Citez textuellement, dans l'extrait sur le règne de Charles II, le passage allant des mots « Vous voyez sans » jusqu'aux mots « rappelle Heinz Blasnik). », ces derniers inclus.

[Passage extrait]
---

Vous voyez sans doute le potentiel ponziesque de la situation. Attendez la suite, car nous ne sommes encore qu’au début de l’histoire…
Non content de monétiser en avance les recettes fiscales qui avaient été approuvées par le Parlement, Charles II s’est mis en tête de contourner ce dernier en émettant des bâtons de comptage* de son propre chef ! Charles échangeant contre de l’or des bâtons de bois qu’il produisait à un rythme de plus en plus effréné, la situation déboucha sur un boom du crédit. (* pour l’anecdote, précisons que « la moitié du bâton remise à la partie qui avance les fonds dispose d’une poignée et est appelée le stock, tandis que l’autre moitié est appelée le fleuret [‘’foil’’]. Le terme « stock » a ensuite évolué pour désigner les actions des sociétés cotées en bourse », comme le rappelle Heinz Blasnik).
Grâce à la martingale de ce montage financier, le fait que Charles II a accédé au trône avec des pouvoirs restreints en matière de fiscalité ne l’a nullement entravé dans ses projets de dépenses faramineuses. Voici le bilan des 25 ans de règne de celui que l’on surnommait le « Monarque joyeux » :
- 3 guerres qu’il a toutes perdues ;
- Entretien d’une cour hédoniste ;
- Engendrement d’une litanie d’enfants illégitimes dont il a reconnu 14 d’entre eux.

---

[Extrait de données]
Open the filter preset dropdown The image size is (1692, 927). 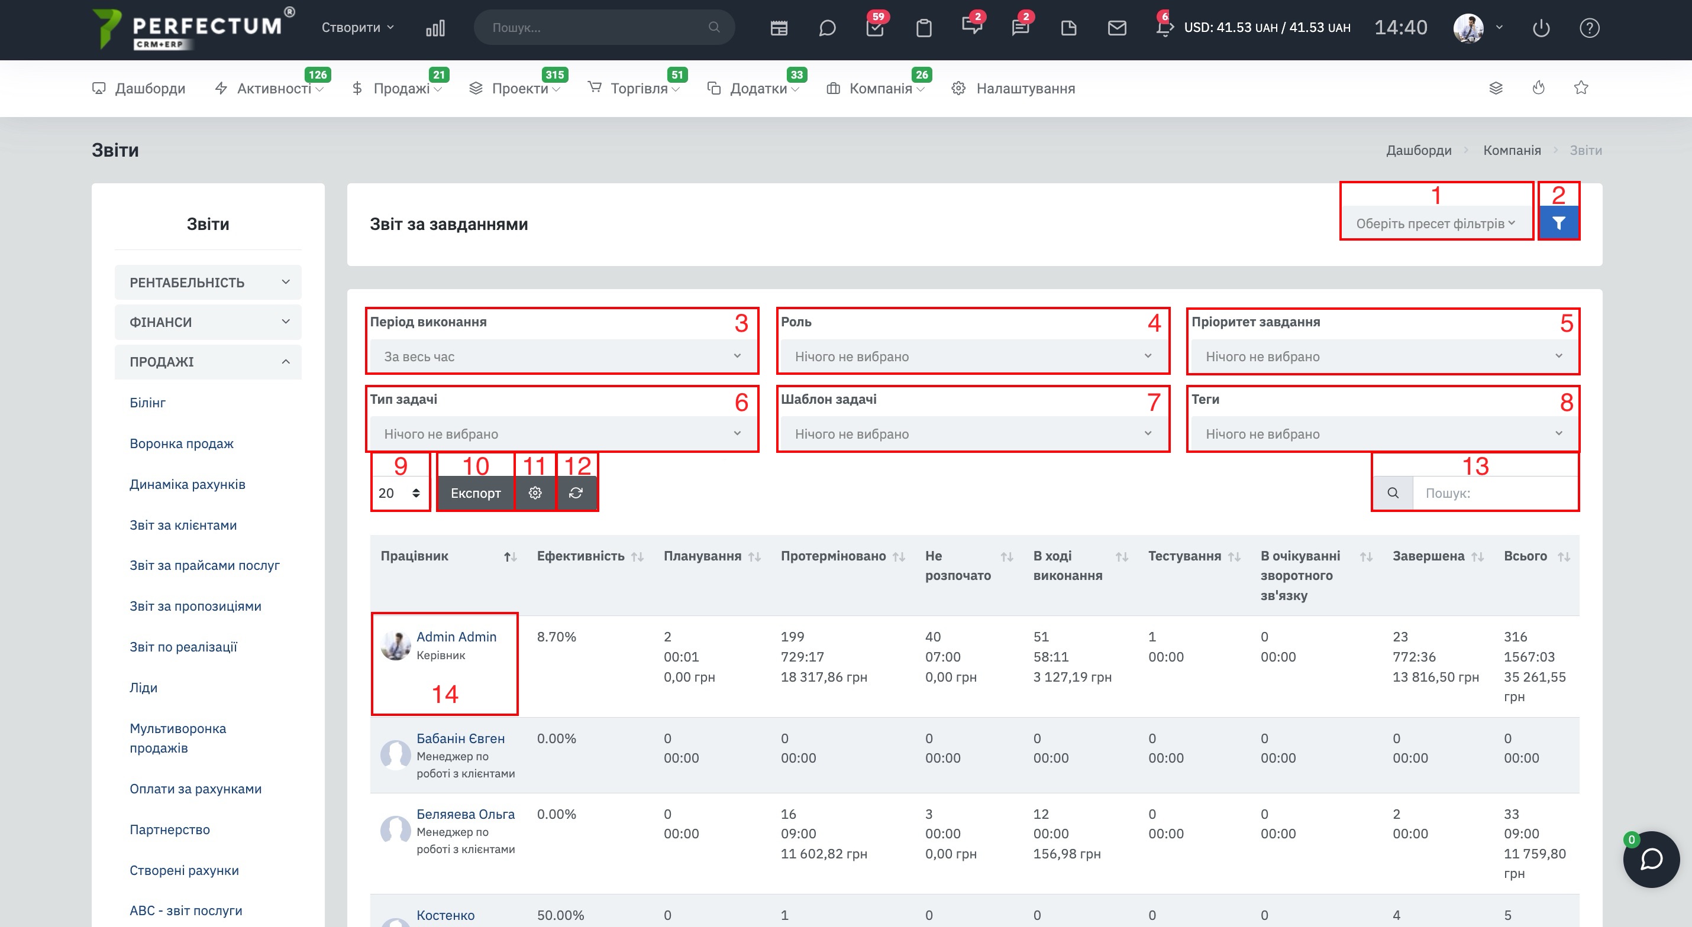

---

[Solution proposée]
Vous voyez sans doute le potentiel ponziesque de la situation. Attendez la suite, car nous ne sommes encore qu’au début de l’histoire…
Non content de monétiser en avance les recettes fiscales qui avaient été approuvées par le Parlement, Charles II s’est mis en tête de contourner ce dernier en émettant des bâtons de comptage* de son propre chef ! Charles échangeant contre de l’or des bâtons de bois qu’il produisait à un rythme de plus en plus effréné, la situation déboucha sur un boom du crédit. (* pour l’anecdote, précisons que « la moitié du bâton remise à la partie qui avance les fonds dispose d’une poignée et est appelée le stock, tandis que l’autre moitié est appelée le fleuret [‘’foil’’]. Le terme « stock » a ensuite évolué pour désigner les actions des sociétés cotées en bourse », comme le rappelle Heinz Blasnik).